As described above, two different PN sequences are orthogonal with each other; i.e., the product of the different PN sequences becomes “0.” Therefore, when, for example, a spread code sequence acquisition unit 35 supplies the PN sequence of the light emission section 1 to the corresponding multiplier 36, the product of the supplied PN sequence and a detection signal (among the detection signals output from the AD converter 32) other than the detection signal corresponding to the near infrared low coherent light beam output from the specific light generation unit 10 becomes “0.” Therefore, the value obtained through accumulation by the accumulator 37 over at least one period of the PN sequence becomes “0,” and the correlation becomes “0.” Thus, a detection signal which does not have the PN sequence supplied from the spread code sequence acquisition unit 35 (or a detection signal which does not match the PN sequence); i.e., the measurement light ray derived from the near infrared low coherent light beam output from a light generation unit other than the specific light generation unit 10 is selectively eliminated; and only the detection signal corresponding to the measurement light ray derived from the near infrared low coherent light beam output from the specific light generation unit 10 is output to the computation unit 33.

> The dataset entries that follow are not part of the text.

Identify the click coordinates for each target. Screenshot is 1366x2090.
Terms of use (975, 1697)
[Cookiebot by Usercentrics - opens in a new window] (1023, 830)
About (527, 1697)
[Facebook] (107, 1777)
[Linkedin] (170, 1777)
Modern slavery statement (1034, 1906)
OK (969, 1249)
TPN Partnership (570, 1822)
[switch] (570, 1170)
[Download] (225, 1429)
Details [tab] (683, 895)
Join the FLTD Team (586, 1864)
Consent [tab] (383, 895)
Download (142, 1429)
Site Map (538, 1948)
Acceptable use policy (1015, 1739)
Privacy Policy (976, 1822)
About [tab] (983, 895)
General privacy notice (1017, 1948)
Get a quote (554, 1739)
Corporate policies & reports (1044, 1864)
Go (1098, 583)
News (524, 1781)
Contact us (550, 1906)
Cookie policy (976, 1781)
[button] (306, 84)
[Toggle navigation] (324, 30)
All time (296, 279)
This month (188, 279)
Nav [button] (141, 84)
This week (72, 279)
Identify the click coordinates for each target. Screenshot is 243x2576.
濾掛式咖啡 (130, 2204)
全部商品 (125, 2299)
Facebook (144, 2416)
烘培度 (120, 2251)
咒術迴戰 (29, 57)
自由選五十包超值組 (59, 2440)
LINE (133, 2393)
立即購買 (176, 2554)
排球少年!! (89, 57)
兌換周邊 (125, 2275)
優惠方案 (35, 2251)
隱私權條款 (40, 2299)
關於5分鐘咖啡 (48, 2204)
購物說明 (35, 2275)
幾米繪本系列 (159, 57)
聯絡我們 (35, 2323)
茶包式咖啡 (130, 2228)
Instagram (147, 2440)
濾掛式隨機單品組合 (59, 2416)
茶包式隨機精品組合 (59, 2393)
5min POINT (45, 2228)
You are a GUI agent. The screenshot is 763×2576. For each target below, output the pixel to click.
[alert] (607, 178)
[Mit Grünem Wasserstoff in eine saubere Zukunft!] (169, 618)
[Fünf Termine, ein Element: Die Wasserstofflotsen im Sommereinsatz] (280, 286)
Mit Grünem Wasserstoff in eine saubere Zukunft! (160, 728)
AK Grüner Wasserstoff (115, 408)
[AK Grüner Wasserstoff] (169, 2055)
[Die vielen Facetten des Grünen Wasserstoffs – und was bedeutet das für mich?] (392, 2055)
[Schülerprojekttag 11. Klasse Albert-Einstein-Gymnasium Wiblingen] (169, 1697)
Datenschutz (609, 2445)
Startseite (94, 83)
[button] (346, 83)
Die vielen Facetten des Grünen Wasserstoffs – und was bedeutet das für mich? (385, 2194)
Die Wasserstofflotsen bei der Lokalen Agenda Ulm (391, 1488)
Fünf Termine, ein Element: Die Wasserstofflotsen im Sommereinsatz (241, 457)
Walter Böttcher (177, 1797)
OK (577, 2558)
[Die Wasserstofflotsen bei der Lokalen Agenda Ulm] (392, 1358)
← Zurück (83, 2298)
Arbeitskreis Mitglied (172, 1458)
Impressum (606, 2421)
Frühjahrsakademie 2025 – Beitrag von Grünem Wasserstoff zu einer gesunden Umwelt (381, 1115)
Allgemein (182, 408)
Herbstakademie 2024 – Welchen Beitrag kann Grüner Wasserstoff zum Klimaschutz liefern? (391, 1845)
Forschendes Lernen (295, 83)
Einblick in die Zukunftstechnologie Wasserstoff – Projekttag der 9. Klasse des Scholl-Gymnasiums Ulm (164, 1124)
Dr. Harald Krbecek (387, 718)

In the second embodiment as well, the movable mirror 22 is moved so as to gradually change the position of the reflection surface of the measurement light in the profile direction of the eyeground. Through this operation, as in the first embodiment, the computation unit 33 calculates the profile of the eyeground by use of the quantity distribution of the measurement light at the reflection surface, and outputs to the image-processing unit 34 a profile signal representing the calculated profile of the eyeground. Moreover, as in the first embodiment, through use of the selectively obtained detection signals corresponding to the near infrared low coherent light beams of 830 nm and 780 nm, the computation unit 33 calculates the oxygen saturation SO2 in accordance with the above-described Eqs. 1 to 6, and outputs to the image-processing unit 34 an oxygen saturation signal representing the calculated oxygen saturation SO2. Thus, as in the first embodiment, the display section 4 displays the profile of the eyeground and the oxygen saturation of the eyeground individually or in a composed or mixed manner.

As can be understood from the above description, the optical coherence tomograph S according to the second embodiment has advantageous effects similar to those attained in the first embodiment. Moreover, through simultaneous emission of two near infrared low coherent light beams having different wavelengths, change in oxygen saturation can be calculated more exactly. That is, although change in oxygen saturation with time is relatively slow, strictly speaking, it changes with time. In contrast, in the case where two near infrared low coherent light beams having different wavelengths are output simultaneously, measurement light rays which reflect the oxygen saturation at the same point in time reach the light detection section 3. Therefore, the oxygen saturation at the instantaneous time can be well calculated, and change in the oxygen saturation with elapse of time can be calculated quite accurately.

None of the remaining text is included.